Texto fornecido:

>>>

O risco de ingerência do presidente Lula sobre o BC a partir de 2025 foi o fio condutor da segunda sabatina enfrentada por Galípolo. Ele tentou afastar a desconfiança e demarcar seu posicionamento ainda no discurso inicial, quando afirmou que Lula deu a ele liberdade na tomada de decisões.

Reforçou também que sempre teve independência desde que assumiu a Diretoria de Política Monetária: “Em um ano e meio, eu já subi, cortei e mantive [os juros] […] Seria muito leviano da minha parte dizer que o presidente Lula fez qualquer tipo de pressão em cima de mim sobre qualquer tipo de decisão”.

AUTONOMIA DO BC

Ao falar sobre a autonomia do BC, contudo, repetiu a retórica adotada em 2023 de que ela está calcada no poder democraticamente eleito —recorrendo inclusive à mesma expressão. “De maneira nenhuma, a ideia de autonomia deve passar uma ideia de que o Banco Central vai se insular e virar as costas ao poder democraticamente eleito”, afirmou neste ano.

Dessa vez, o economista foi questionado sobre a autonomia financeira do BC, diante da proposta de emenda à Constituição em discussão no Senado. Galípolo não se posicionou sobre a PEC e limitou-se a dizer que o debate ia além da remuneração dos servidores.

POLÍTICA FISCAL

Na sabatina de 2023, Galípolo não se esquivou do cargo que ocupava naquele momento, de número dois do Ministério da Fazenda, e defendeu ações do governo federal.

“As medidas até aqui implementadas produziram no primeiro semestre a apreciação da nossa moeda; previsões de um déficit primário menor; a aprovação de um conceito de uma nova regra fiscal; projeções de crescimento mais elevado; menor inflação; e o mercado já projeta taxas de juros mais baixas e cortes na taxa de juros futura”, disse na época.

Já no debate que antecedeu sua aprovação à presidência, ele não opinou sobre a política fiscal do governo Lula e analisou a questão sob a ótica do BC. Nas comunicações oficiais, a autoridade monetária se atém aos efeitos do fiscal sobre o canal das expectativas de inflação –estratégia usada por Galípolo nesta terça.

INFLAÇÃO

Na segunda sabatina, Galípolo foi muito além do diagnóstico histórico sobre inflação apresentado na primeira ocasião e reforçou o compromisso do BC com a meta de 3%.

“Nós vamos estar sempre sujeitos a momentos mais desafiadores, mas a atuação do Banco Central tem sido inequívoca na perseguição da meta de inflação estabelecida pelo Conselho Monetário Nacional”, disse em sua fala inicial.

Segundo ele, a autoridade monetária não tem liberdade para ter uma “concessão elástica” do alvo a ser perseguido e as bandas (superior e inferior) funcionam para absorver choques eventuais, não para reduzir o esforço da política de juros.

Traçou um panorama das variáveis que têm afetado a trajetória da inflação corrente –mercado de trabalho aquecido, volatilidade do câmbio e expectativas deterioradas, por exemplo– e projetou um processo de desinflação “mais lento e mais custoso”.

<<<

Objetivos:
**A)** Reproduza o trecho do texto sobre a sabatina de Galípolo situado entre "Ao falar sobre" e "do governo federal.", inclusive, trocando "economista" por "indicado".
**B)** Indique se cada afirmação a seguir está de acordo com o texto sobre a sabatina de Galípolo, citando as palavras que decidem a resposta: (i) Galípolo manifestou apoio à PEC sobre a autonomia financeira do BC; (ii) na sabatina de 2023, Galípolo ocupava o posto de número dois do Ministério da Fazenda; (iii) Galípolo previu um processo de desinflação mais rápido e menos custoso.
**C)** Dê prosseguimento ao texto sobre a sabatina de Galípolo a partir do ponto em que ele termina.

Material coletado:
>>>

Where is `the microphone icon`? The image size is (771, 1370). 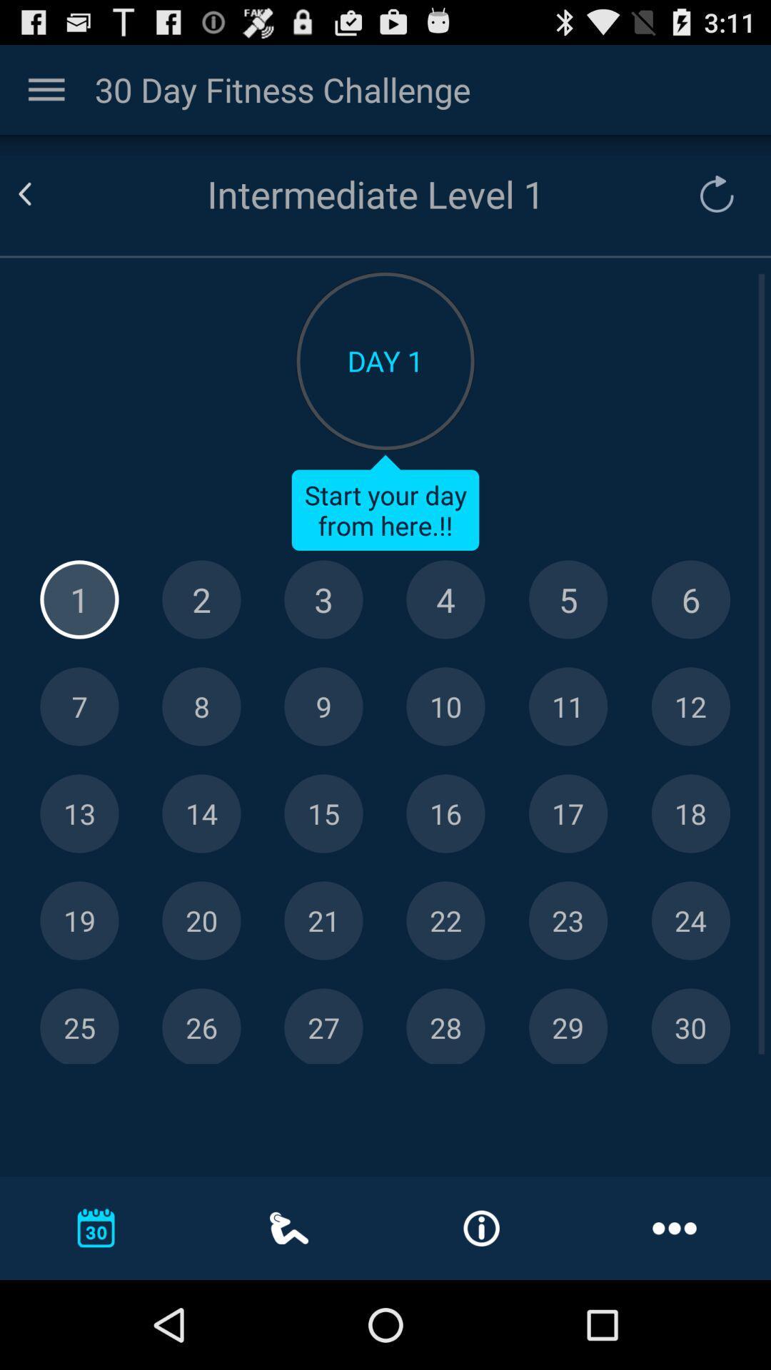 the microphone icon is located at coordinates (201, 755).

<<<

Respostas por tarefa:
**A)**
Ao falar sobre a autonomia do BC, contudo, repetiu a retórica adotada em 2023 de que ela está calcada no poder democraticamente eleito —recorrendo inclusive à mesma expressão. “De maneira nenhuma, a ideia de autonomia deve passar uma ideia de que o Banco Central vai se insular e virar as costas ao poder democraticamente eleito”, afirmou neste ano.

Dessa vez, o indicado foi questionado sobre a autonomia financeira do BC, diante da proposta de emenda à Constituição em discussão no Senado. Galípolo não se posicionou sobre a PEC e limitou-se a dizer que o debate ia além da remuneração dos servidores.

POLÍTICA FISCAL

Na sabatina de 2023, Galípolo não se esquivou do cargo que ocupava naquele momento, de número dois do Ministério da Fazenda, e defendeu ações do governo federal.

**B)**
(i) Não: "Galípolo não se posicionou sobre a PEC e limitou-se a dizer que o debate ia além da remuneração dos servidores."
(ii) Sim: "Galípolo não se esquivou do cargo que ocupava naquele momento, de número dois do Ministério da Fazenda".
(iii) Não: "projetou um processo de desinflação “mais lento e mais custoso”".

**C)**
“Como ao Banco Central não cabe correr risco, a função dele é ser mais conservador, para garantir que a taxa de juros esteja no patamar necessário para se atingir a meta que foi definida”, disse.

JUROS

Ao falar em conservadorismo e defender maior prudência na atuação do BC, ele se colocou na contramão do pleito do governo pela redução de juros. No mesmo dia da sabatina, Lula afirmou que o Brasil ainda tem a maior taxa do mundo e que a Selic “haverá de ceder”.

Galípolo inicia o processo de transição de comando do BC em um cenário de juros em dois dígitos e defende a Selic em patamar restritivo “pelo tempo necessário”. Em setembro, o Copom (Comitê de Política Monetária) elevou a taxa básica de 10,5% para 10,75% ao ano, e iniciou novo ciclo de alta.

Em julho de 2023, data da primeira sabatina, a taxa Selic estava em seu patamar mais alto (13,75%), a contragosto do governo. O cenário de juros elevados foi o principal motivo de desgaste na relação de Lula com Roberto Campos Neto, atual presidente do BC.

ACENOS A CAMPOS NETO

Na primeira sabatina, Campos Neto recebeu um aceno sutil de Galípolo a partir de citações técnicas sobre a relação dívida/PIB e a taxa de juros neutra –que não estimula nem contrai a economia. Quase um ano e meio mais tarde, o sucessor distribuiu elogios ao atual presidente do BC e disse se ressentir por não ter ajudado a aproximá-lo mais de Lula.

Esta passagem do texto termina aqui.